First, some background to the model itself. Founded in 1963, the BCG is a business strategy firm whose ideas continue to influence many organisations. One of the BCG’s most celebrated contributions to strategic thinking is the ‘BCG Matrix’. This started out as a way to help large companies prioritise their investment across various activities to make the best use of resources. A good way of understanding it would be to think of a confectionery manufacturer which makes a wide range of products aimed at different customer groups (or markets). Some of those markets might be growing – for example an increasing number of consumers are interested in reduced-calorie confectionery. Other markets might be stable or even shrinking – for example the market for boiled sugar sweets is in decline because of concerns about dental health. Our hypothetical confectionery company might be lucky enough to have a product with a large share of a particular market, such as a very popular chocolate bar, or it may have a small slice of a market dominated by competitors.
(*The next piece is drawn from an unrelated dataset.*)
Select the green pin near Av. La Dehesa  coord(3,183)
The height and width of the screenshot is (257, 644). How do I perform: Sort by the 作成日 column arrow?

The BCG saw these two measures – how fast a market was growing and how large a share of it a company enjoyed – as the key to making decisions about how best to allocate resources like investment and effort between the various products that a company might have in its business portfolio (see the chart below). To make the model more memorable, the BCG gave nicknames to each quadrant in the market share/market growth matrix:
- Stars: products with large shares of growing markets – the kind of product every business would like to have
- Cash cows: products with a large share of a market that was either stable or shrinking – solid and valuable business but with little further growth potential
- Question marks: products with a low share of a rapidly growing market – in other words, it was open to question whether they would become stars, or disappear in the intense competition that growing markets attract
- Dogs: products with a low share of a static or declining market – an uncomplimentary term for products which may end up consuming more resources of time and investment than they have the capacity to generate.
The BCG Matrix can be applied to any collection of valuable assets that need managing, including networking relationships. Although you may feel uncomfortable about analysing your ‘portfolio’ of relationships as if they were products rather than people, adapting the BCG Matrix can provide useful insights when considering how to spread the investment of your limited time and effort.
In order to adapt the BCG Matrix, let’s decide what the networking equivalents of ‘market share’ and ‘market growth’ might be. Each of your contacts will have connections of their own – their share, in effect, of a ‘market’ of connections. So we can substitute ‘how well-networked’ for ‘market share’ in how we adapt the matrix. For the ‘market growth’ measure, we can substitute ‘how productive’ – in other words, the number of opportunities for mutual benefit in which the relationship has resulted.
Amended BCG Matrix
The Italian economist Pareto argued that 80% of the value of any activity comes from 20% of the time spent doing it. So a relatively small number of your connections is likely to be responsible for most of the opportunities created. These high-value, highly productive connections are the ‘stars’ in your portfolio and they deserve most of your attention.
Networks change over time, as will your personal and business goals (and those of your connections). Some relationships will inevitably become less productive as a result. These contacts are the rough equivalent of the BCG’s ‘cash cows’. While still valuable, they are unlikely to develop any further, so after a while you need to review the time and effort they consume, in the interest of all parties. Those resources might be better applied to the ‘question marks’ in your network – new connections capable of opening up great opportunities, but who are still unproven. Their potential for success makes ‘question marks’ worth the risk of investment of time and effort – unlike the final category of low-productivity, inactive connections where withdrawal is the obvious option.
Analysing your network relationships in this way to promote some and retire others may appear unattractively calculating on the face of it. However, it is entirely in keeping with the principle of mutual value that underpins effective networking. Your investment in a relationship implies some level of investment from the other party. Withdrawing from mutually unproductive relationships saves wasted resources on all sides.